# [Document section]
········
Re: Criteria for upgrading to 3.x releases in PROD

2016-04-24 Thread Jack Krupansky
The old "most stable" labeling was super-important in the old days since
newer releases tended to have a fair amount of instability - hence the
admonition to wait for a x.y.5 release before using the x.y release line.
But that dramatic degree of release instability is no longer the case.
Besides, we already have 3.5 and 3.0.5, so that x.y.5 point is now moot.
And, generally, there won't be any 3.x.y releases other than 3.0.y and
3.x.0 unless something especially unusual goes wrong - there have only been
two, 3.1.1 and 3.2.1.

The simple fact that there have only been five subsequent patch releases
for 3.0.0 in over five months is a testament to its stability.

That's not an argument for why anybody should switch from 2.x to 3.x if 2.x
is working fine for them, but a challenge to the presumption that 3.x is
unstable and unsuitable for production.

To put it more simply, the goal is that no 3.x (or x.y for x > 2) goes out
the door unless it is suitable for production.

To put it even more strongly, I think the development and release process
is now robust enough that no new releases, 2.x or 3.x, get out the door
unless suitable for production.
········
# [Description of the task]
According to the forum post, which two 3.x.y releases have come out apart from the 3.0.y and 3.x.0 lines? Rely on the forum post alone.
········
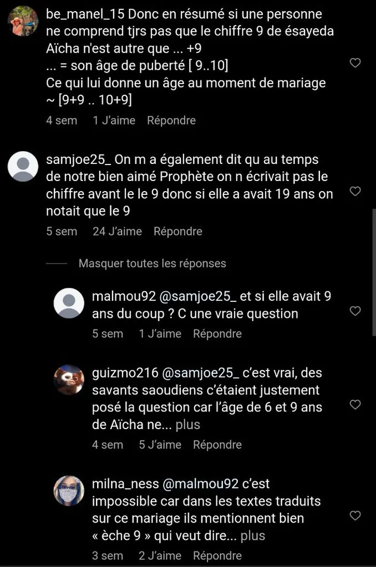The width and height of the screenshot is (376, 567).
Task: Tap the heart next to samjoe25_'s comment
Action: pos(355,191)
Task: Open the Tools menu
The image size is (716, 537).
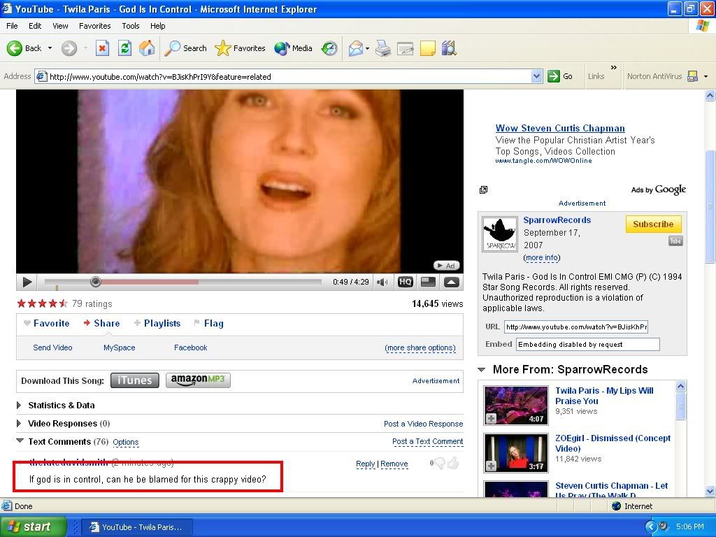Action: (131, 26)
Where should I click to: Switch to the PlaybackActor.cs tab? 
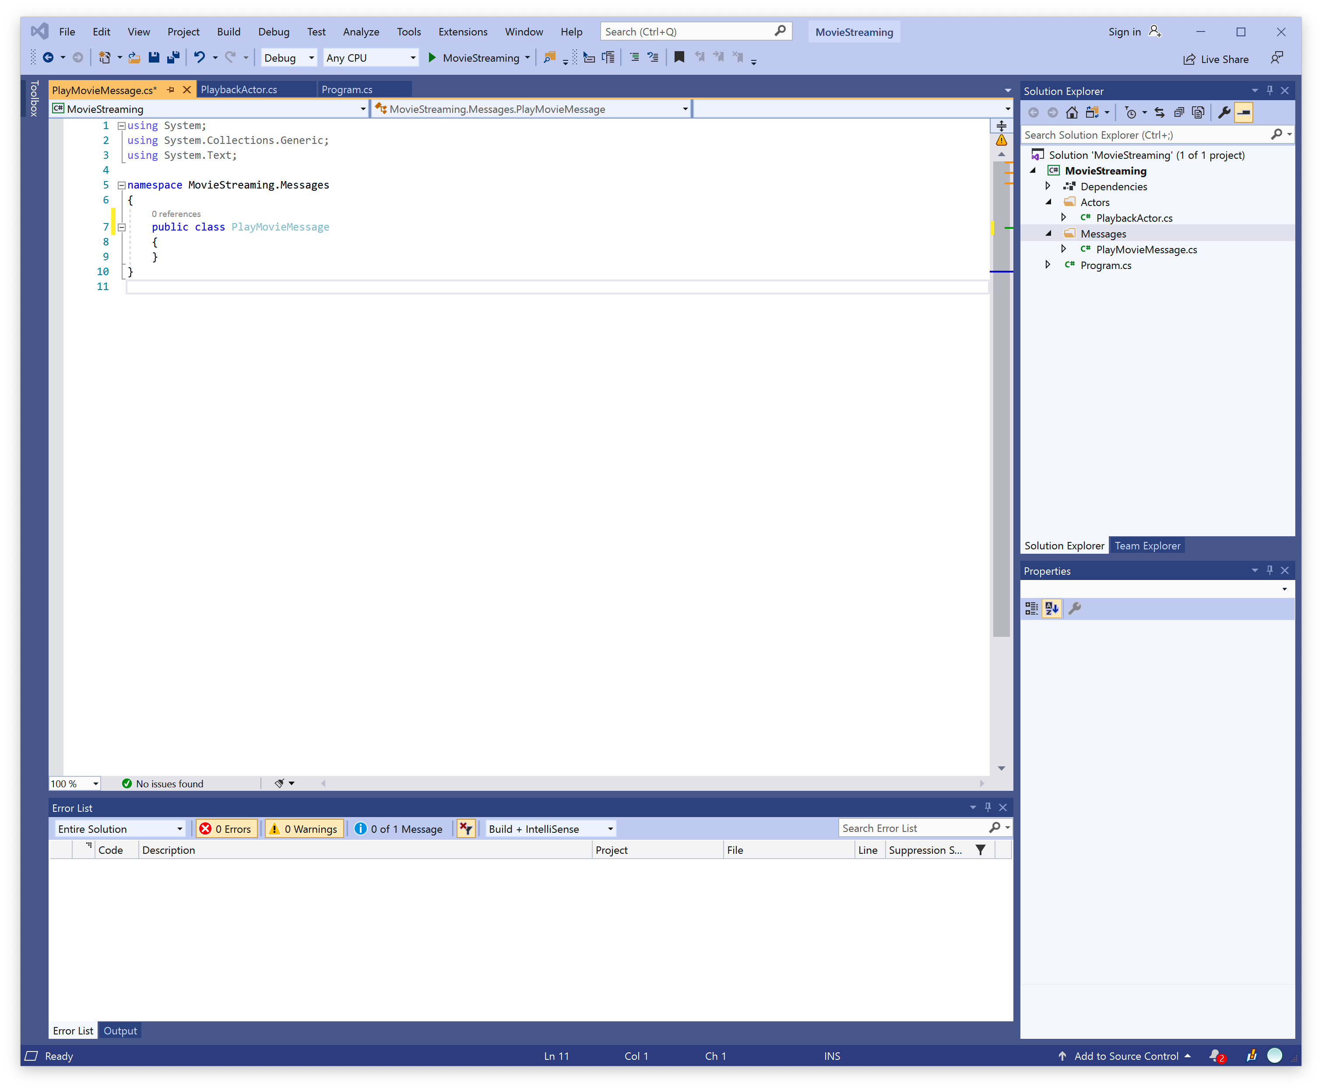[239, 90]
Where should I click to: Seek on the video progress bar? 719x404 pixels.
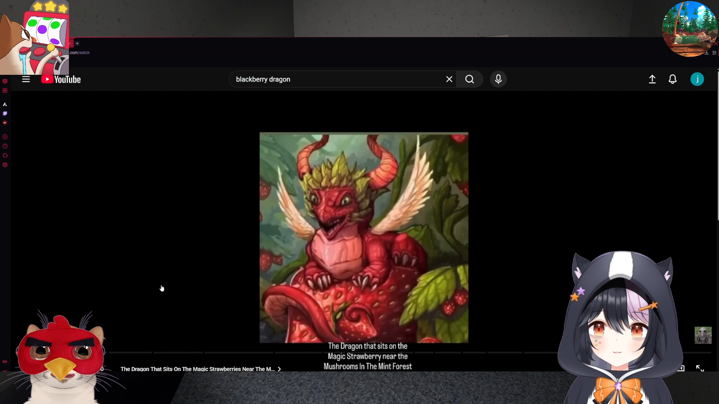pyautogui.click(x=240, y=352)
········
# [Reply to the task]
3.1.1 and 3.2.1